Reversing Deforestation
Although it’s difficult for the PES payments to compete with the potential earnings from conversion to these alternative land use strategies (at least in the short term as tropical forest soils are generally unsuited for sustained intensive agriculture), they can provide an important supplement to household incomes for landowners interested in keeping their land forested. Importantly as well, the payments emphasise that the nation’s forests are of national importance and thus worth paying for. Since the program’s inception, over 10,000 farmers have been paid to preserve nearly one million hectares of forest. Costa Rica’s forest cover has increased to over 50% of its land area making it the only nation in the world to significantly increase its tropical forest cover.
Due largely to Costa Rica’s experience, direct payment programs have spread throughout the developing world. Mexico, Ecuador, Bolivia, Vietnam, Mozambique and Uganda are some of the nations that have adopted similar direct payment programs based on the Costa Rican model in the attempt to replicate their success at reversing deforestation and increasing forest cover.
Evaluating PES
This global expansion has led PES to be one of the most widely researched conservation policy strategies of the last decade. These studies have produced inconclusive findings regarding the effectiveness of PES at conserving tropical forests as well as providing sufficient income to encourage landowners to change their behaviour. In the Costa Rica case, landowners have been paid based on the size of their parcels, rather than its ecological value or risk of being cleared. Moreover, large landowners are disproportionately represented in the program. While they be giving up potential income by maintaining their forest, they are unlikely to be relying on the forest for subsistence or potentially have the desire to convert their forest to other uses. Many larger landowners have also started ecotourism operations, providing another means of receiving income from forest protection.
Thus, it can be difficult to determine the extent that PES has been responsible for Costa Rica’s remarkable increase in forest cover. PES has also been accompanied by the broader national policy of sustainability including mandatory environmental education, promotion of ecotourism as a development strategy and marketing the nation’s natural resources and sustainability as a global brand. As demonstrated by the fact that forest cover had begun increasing in the decade prior to the implementation of PES, these other policies have likely also been a factor in altering citizen behaviour towards forest protection.
These complicating factors have led to scholars revising their research methods and conservation planners to revise their PES programs. In a second stage of PES research, scholars are beginning to employ remote sensing and experimental controls to try and isolate the impacts of PES from these other potential factors influencing individual decisions to cut or maintain the forest. Overall, these controlled studies indicate that PES has been responsible for a modest reduction in deforestation levels where they have been adopted.
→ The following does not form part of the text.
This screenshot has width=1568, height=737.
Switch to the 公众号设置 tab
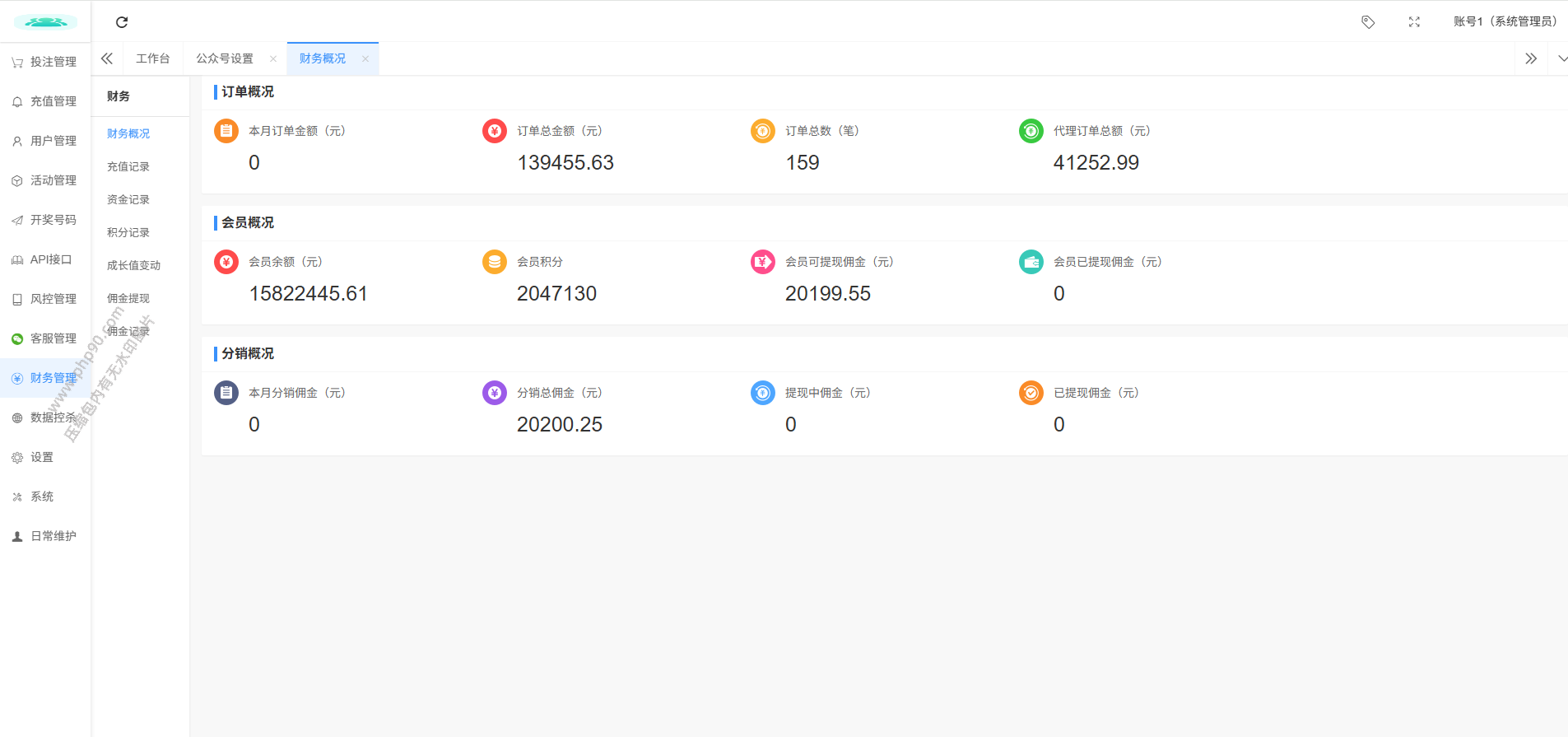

Costa Rica has subsequently revised its program based on these evaluations, including targeting distributions towards more small landowners and areas of greatest ecological value.
Although protected areas will continue to be an important forest conservation tool, by encouraging conservation on private lands, economic incentive programs such as PES will likely continue to expand their role in efforts to preserve tropical forests and other valuable natural areas.